+++ Passage +++

On January 1, 2021, despite lacking authorization, Ochoa allegedly withdrew all $95,000 from the C&R account using a self-addressed check. (Am. Compl. ¶ 11.) In response, C&R opened a claim with BANA (id, ¶ 12), which appears to have resulted in return of the $95,000 to C&R's account. (Id. ¶ 39 n.2.) Those funds, however, remain inaccessible to C&R due to a BANA-imposed hold on the account. (Id.)

On January 10, 2021, C&R opened a second, separate BANA account in which it deposited an additional $115,000. (Id. ¶ 13.) Without explanation, BANA allegedly froze this second account, precluding C&R from accessing the $115,000 by any means. (Id. ¶ 14.) C&R allegedly notified BANA that the freeze on this second account would cause financial hardship by preventing C&R from paying employees and fulfilling contracts, but BANA has allegedly continued to deny C&R access to the funds in this account. (Id. ¶¶ 18-19.)

C&R also alleges that on February 10, 2021, Ochoa "sent an invoice to C&R's client with C&R letter [sic] Advanced Architectural Metals, LLC, and falsely claimed that C&R was his company." (Id. ¶ 26.) Based on this misrepresentation, Ochoa allegedly collected a payment of $3,761 owed to C&R by Advanced Architectural Metals, LLC ("AAM"). (Id.) Additionally, C&R alleges that Ochoa's intervention with AAM caused C&R to lose "supplies and labor that C&R invested in the project, which exceeded the sum of $1,134." (Id. ¶ 27.)

C&R initially filed suit in the Circuit Court for Howard County, Maryland, naming only BANA as a defendant. (See Compl., ECF No. 4.) After BANA removed the Complaint to federal court based on diversity of citizenship (see Not. Removal ¶ 11, ECF No. 1), C&R amended its Complaint to include Ochoa as a defendant and bring additional claims. (See Am. Compl.) Along with its Answer, BANA brought a counterclaim and crossclaim against C&R and Ochoa, respectively, seeking to interplead the funds held in both of C&R's BANA accounts. (See Counterclaim, ECF No. 21 at 14; Crossclaim, ECF No. 21 at 18.)

II. Legal Standard

When considering a motion to dismiss pursuant to Federal Rule of Civil Procedure 12(b)(6), the Court must "accept as true all well-plead allegations and view the complaint in the light most favorable to the plaintiff." Venkatraman v. REI Sys., Inc., 417 F.3d 418, 420 (4th Cir. 2005). To survive, "a complaint must contain sufficient factual matter, accepted as true, to 'state a claim to relief that is plausible on its face.'" Ashcroft v. Iqbal, 556 U.S. 662, 678 (2009) (quoting BellAtl. Corp. v. Twombfy, 550 U.S. 544, 570 (2007)). "A claim has facial plausibility when the plaintiff pleads factual content that allows the court to draw the reasonable inference that the defendant is liable for the misconduct alleged." Id. at 662. "A pleading that offers 'labels and conclusions' or ... 'naked assertion[s]' devoid of'further factual enhancement'" will not suffice. Id. (alteration in original) (quoting Twombfy, 550 U.S. at 555, 557).

+++ Information shown +++

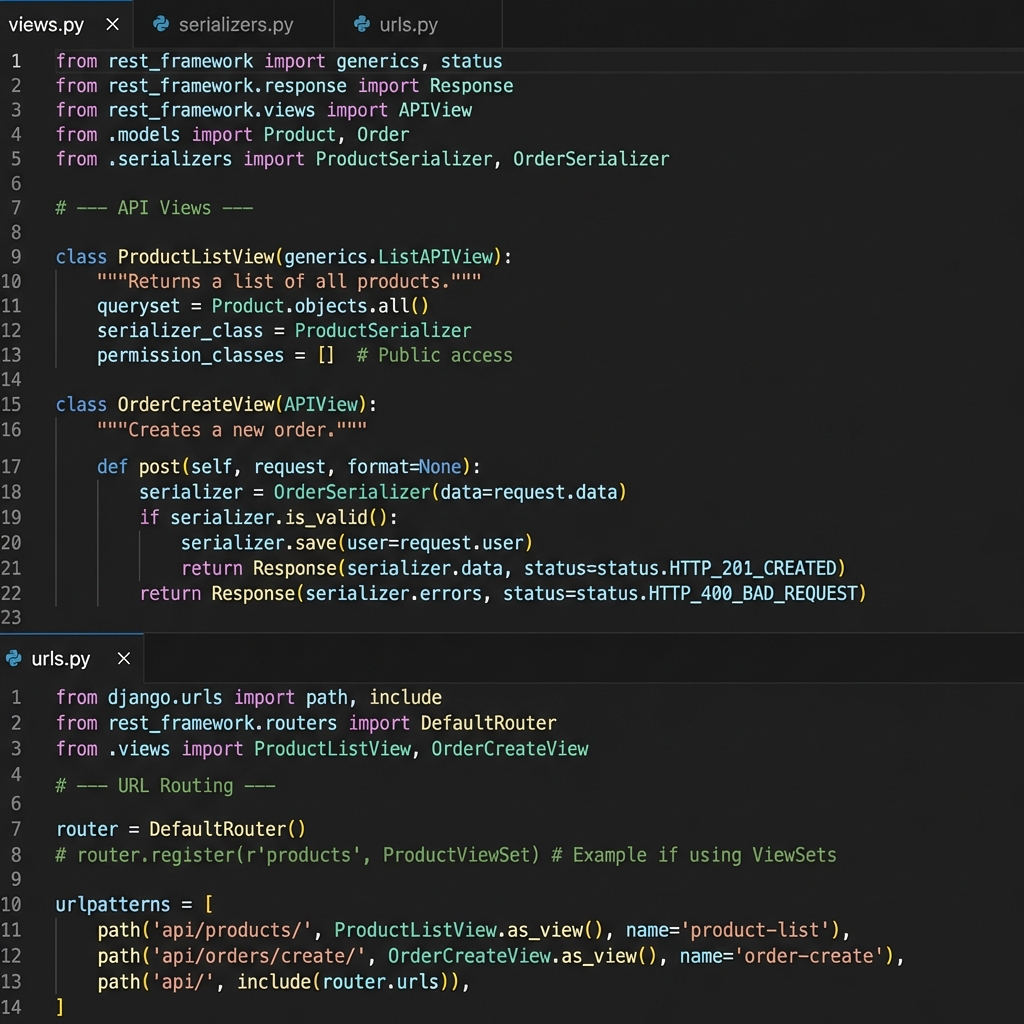Click the OrderSerializer import on line 5

coord(591,159)
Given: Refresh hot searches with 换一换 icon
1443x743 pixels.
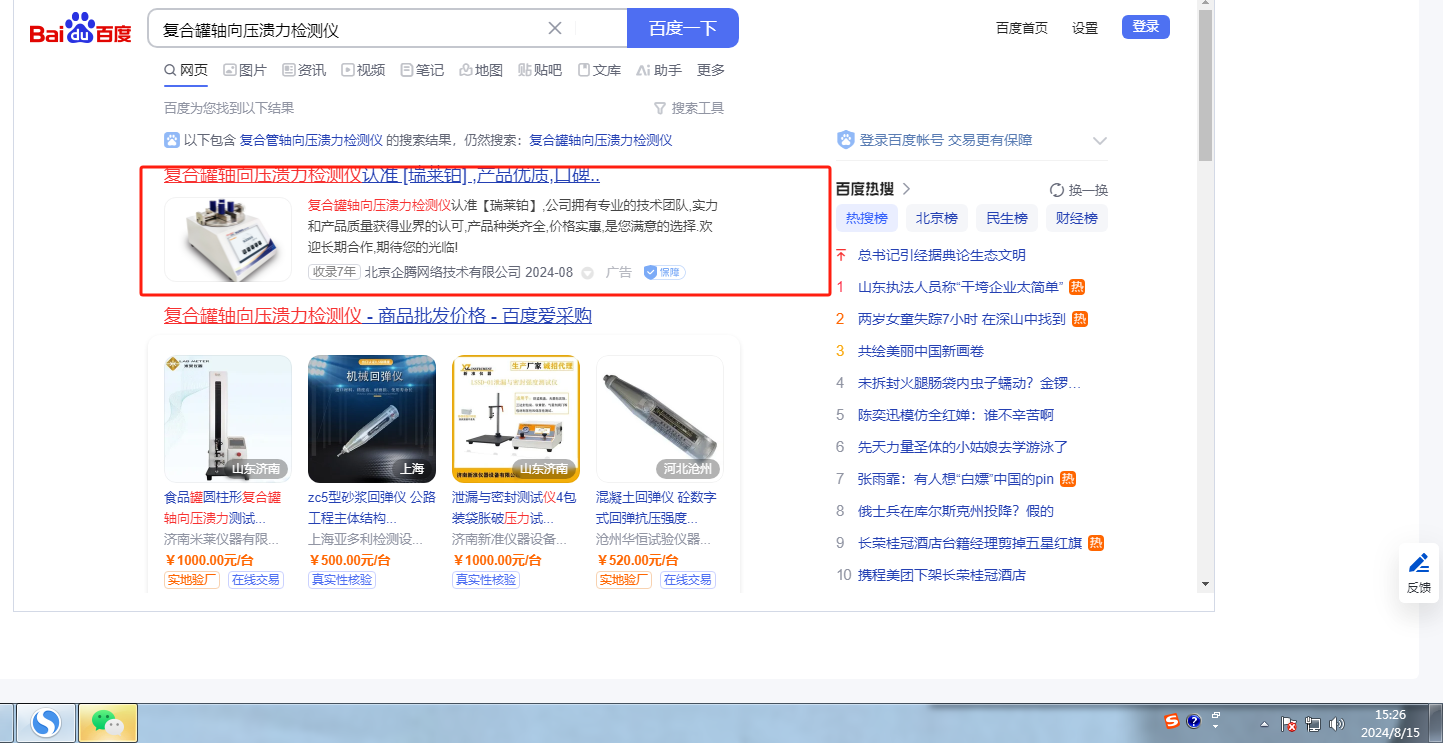Looking at the screenshot, I should (x=1056, y=190).
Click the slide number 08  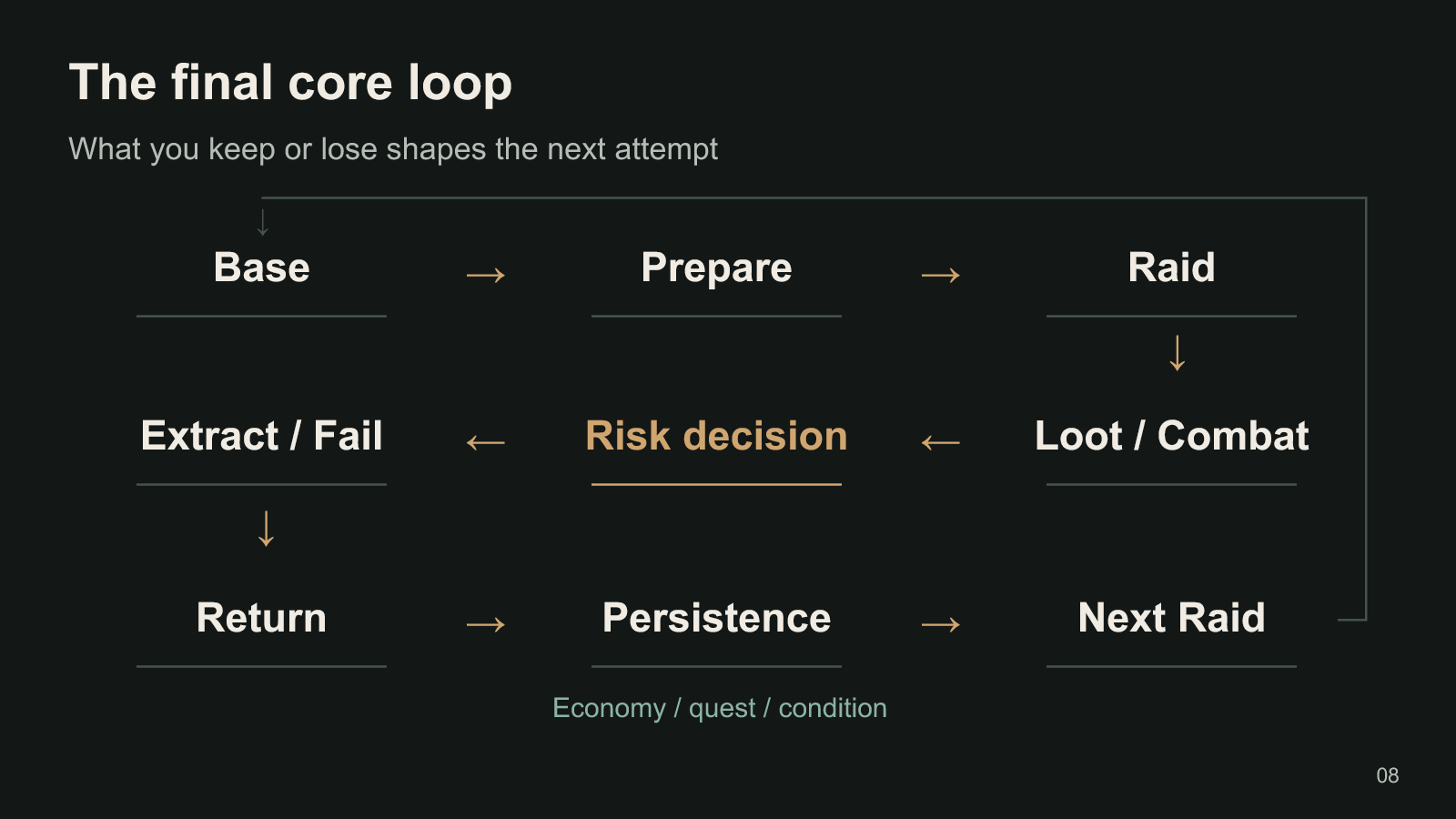[1388, 775]
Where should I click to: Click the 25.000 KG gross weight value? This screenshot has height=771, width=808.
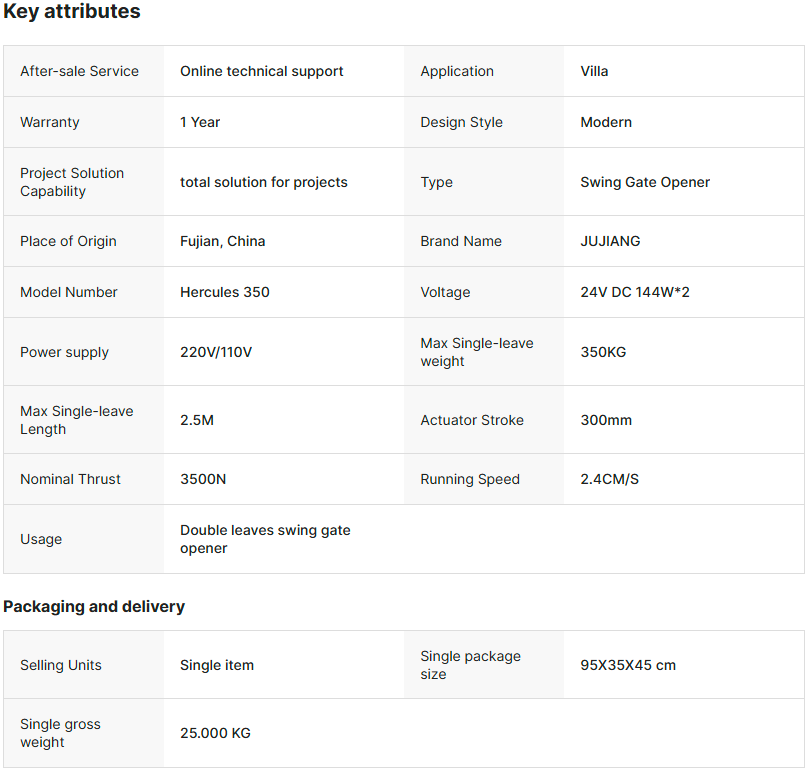[215, 733]
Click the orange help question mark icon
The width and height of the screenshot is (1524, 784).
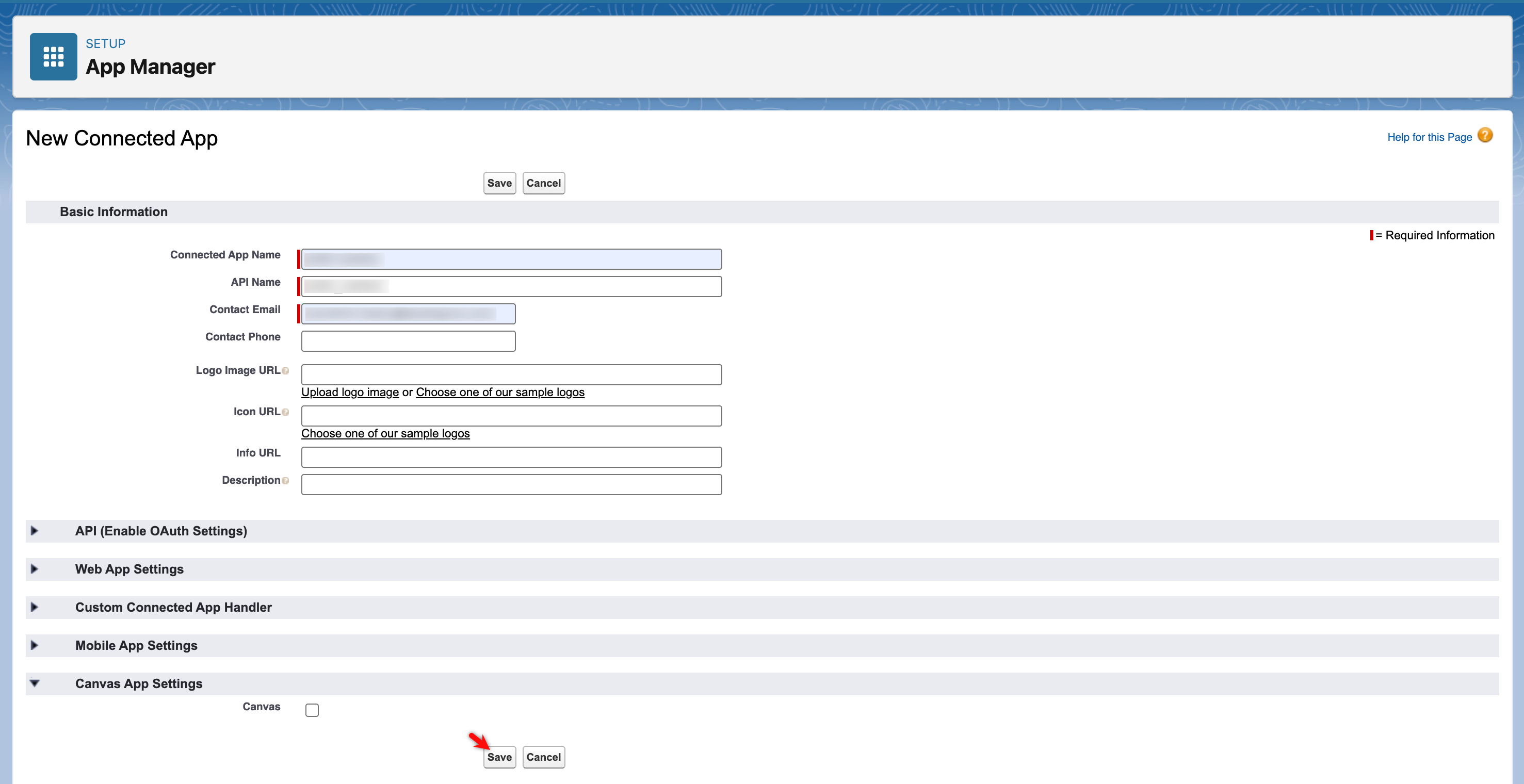[x=1484, y=136]
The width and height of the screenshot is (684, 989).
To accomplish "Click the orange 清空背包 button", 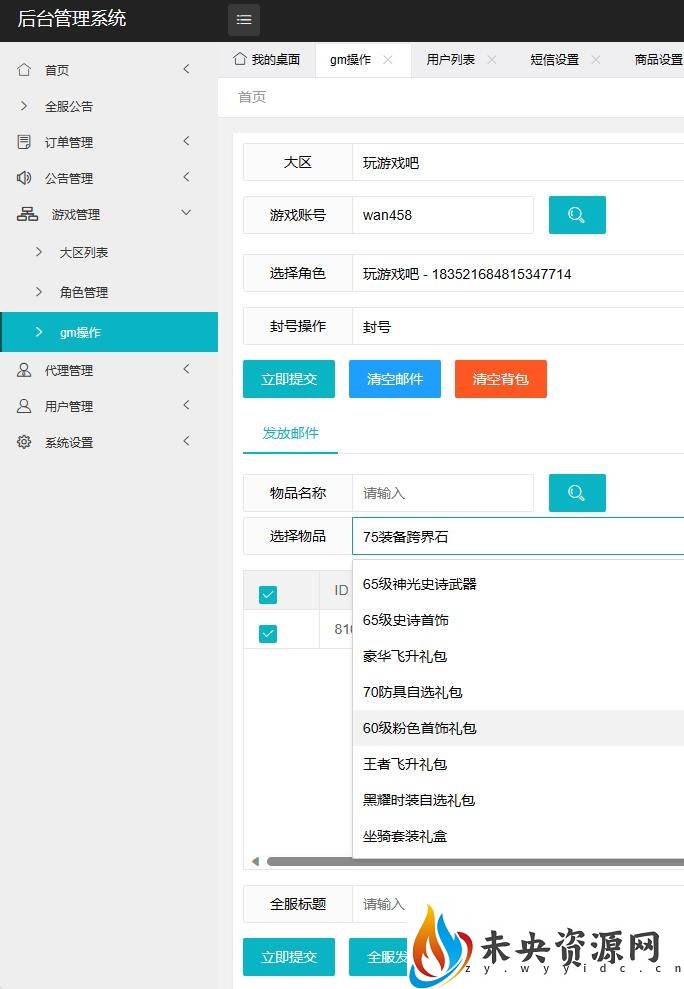I will [x=500, y=379].
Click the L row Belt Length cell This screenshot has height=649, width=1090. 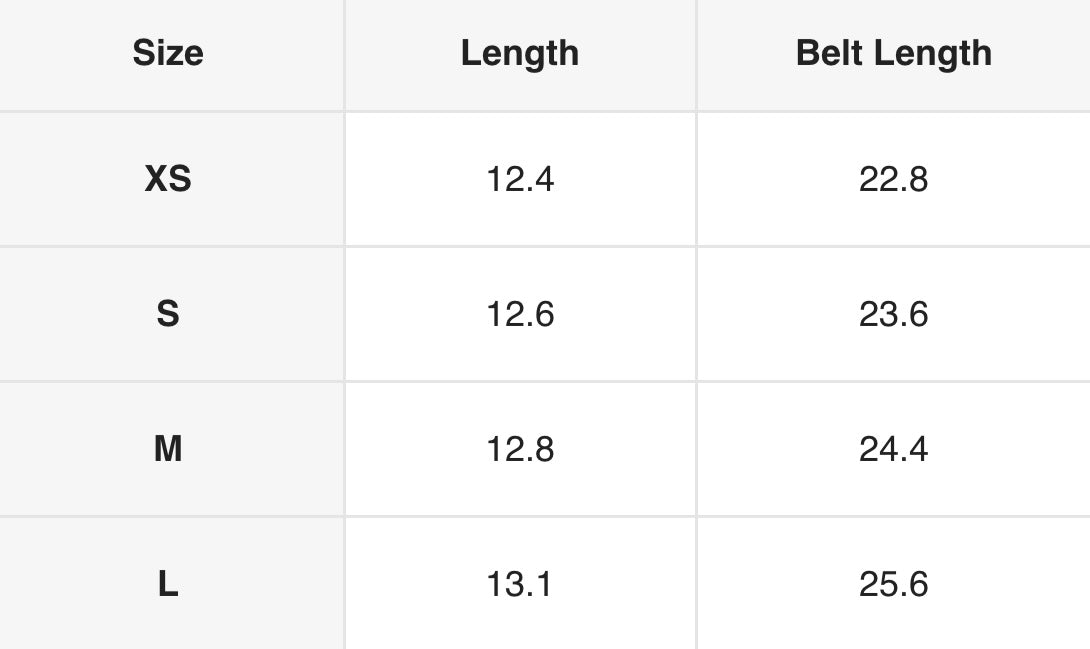point(893,583)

+++

> [What to work on]:
1. Copy the stretch of the court opinion from "C&R initially filed" through "No. 21 at 18.)" word for word.
2. For each statement, say yes or no based on the court opinion, and quote the words that decide it.
(a) C&R deposited $115,000 into its second BANA account.
(b) C&R first filed its suit in federal court.
(c) Ochoa allegedly collected a $3,761 payment that AAM owed to C&R.

> [The solutions]:
1.
C&R initially filed suit in the Circuit Court for Howard County, Maryland, naming only BANA as a defendant. (See Compl., ECF No. 4.) After BANA removed the Complaint to federal court based on diversity of citizenship (see Not. Removal ¶ 11, ECF No. 1), C&R amended its Complaint to include Ochoa as a defendant and bring additional claims. (See Am. Compl.) Along with its Answer, BANA brought a counterclaim and crossclaim against C&R and Ochoa, respectively, seeking to interplead the funds held in both of C&R's BANA accounts. (See Counterclaim, ECF No. 21 at 14; Crossclaim, ECF No. 21 at 18.)

2.
(a) Yes: "On January 10, 2021, C&R opened a second, separate BANA account in which it deposited an additional $115,000."
(b) No: "C&R initially filed suit in the Circuit Court for Howard County, Maryland, naming only BANA as a defendant."
(c) Yes: "Ochoa allegedly collected a payment of $3,761 owed to C&R by Advanced Architectural Metals, LLC ("AAM")."